Other responders have identified the cause of your problem so I won't reiterate that. However, your requirement is a common pattern in VBA/Word, namely find something then do something as a consequence of the find (other than a replace). I generally wrap this pattern in a function or sub depending upon what action is required once the find text has been found..

If you haven't used a scripting.dictionary before than I would use early binding (as in the code below) so that you get access to intellisense for the methods and properties. This means using Tools.Reference to add the Microsoft Scripting.Runtime library to the VBIDE.

You'll see that we recalculate the end of the document each time we run through the While loop. This is good practise because we don't know in advance the impact that the find actions will have on the length of the document.

The DoEvents in the While loop ensures that you can quickly break out of the loop if things go wrong.

The function below uses a Word wildcard search to search for email addresses.
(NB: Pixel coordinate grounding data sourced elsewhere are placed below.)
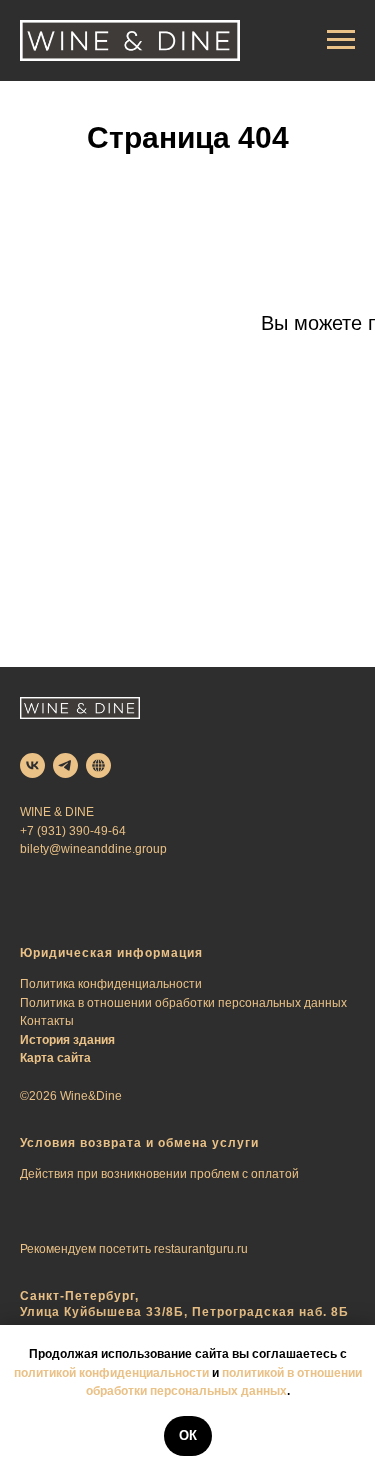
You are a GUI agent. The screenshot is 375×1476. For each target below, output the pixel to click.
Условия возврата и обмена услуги (139, 1143)
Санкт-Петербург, (79, 1296)
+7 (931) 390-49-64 (73, 831)
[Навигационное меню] (341, 40)
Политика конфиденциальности (111, 984)
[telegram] (65, 765)
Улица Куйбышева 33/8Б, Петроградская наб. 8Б (184, 1312)
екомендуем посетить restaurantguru (130, 1249)
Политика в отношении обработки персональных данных (183, 1003)
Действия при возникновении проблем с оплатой (159, 1174)
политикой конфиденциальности (111, 1373)
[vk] (32, 765)
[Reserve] (98, 765)
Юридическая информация (111, 953)
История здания (67, 1040)
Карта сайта (55, 1058)
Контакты (47, 1021)
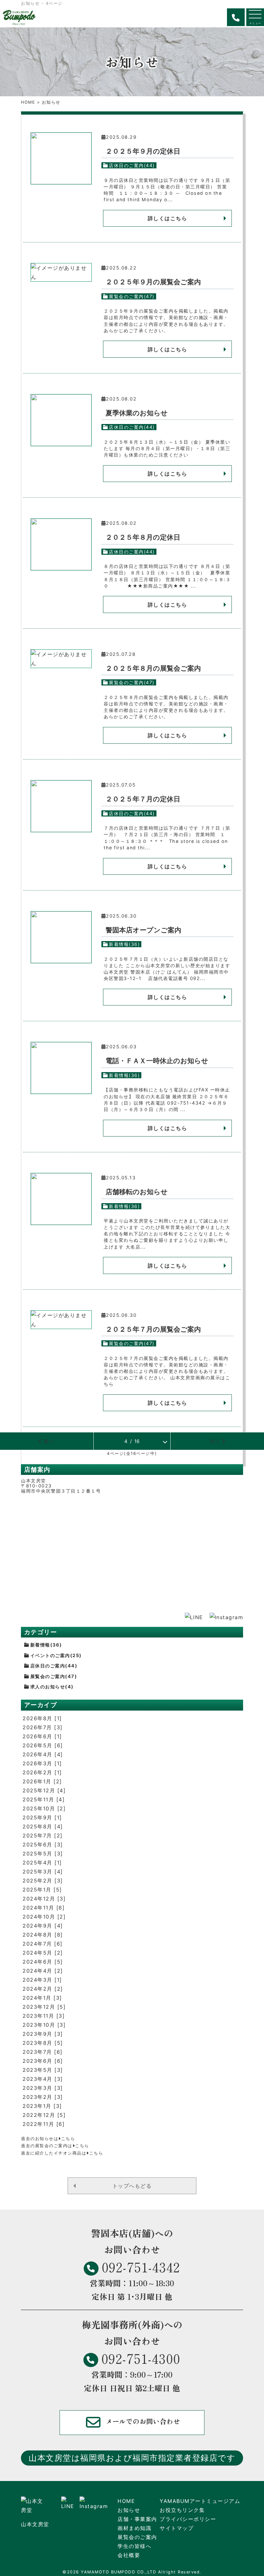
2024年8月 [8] (43, 1934)
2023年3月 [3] (43, 2088)
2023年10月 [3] (44, 2025)
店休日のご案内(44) (132, 165)
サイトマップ (176, 2528)
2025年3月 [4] (43, 1871)
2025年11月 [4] (44, 1799)
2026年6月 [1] (42, 1736)
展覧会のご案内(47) (132, 296)
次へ (216, 1441)
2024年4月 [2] (43, 1970)
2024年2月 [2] (43, 1989)
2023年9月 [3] (43, 2034)
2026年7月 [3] (43, 1727)
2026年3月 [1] (42, 1763)
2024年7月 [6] (43, 1943)
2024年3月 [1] (42, 1980)
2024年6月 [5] (43, 1961)
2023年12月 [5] (44, 2007)
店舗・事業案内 (137, 2519)
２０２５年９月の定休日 (143, 151)
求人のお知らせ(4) (52, 1686)
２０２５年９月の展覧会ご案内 (153, 282)
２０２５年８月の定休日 (143, 537)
The find is precise so there is no need to adjust the ends of the found range to get only the email address.

If the action in the found do loop was complicated then I would break this out to a separate function passing the found range to the function as .Duplicate. In this particular case that would also mean that I would move the scripting dictionary from a local variable to a module scope variable

Public Function GetEmailAddressesAsString(ByVal ipDoc As Word.Document) As String

    Const EmailAddress As String = "<[0-9A-Za-z._]{1,}\@[0-9A-Za-z.\_]{1,}>"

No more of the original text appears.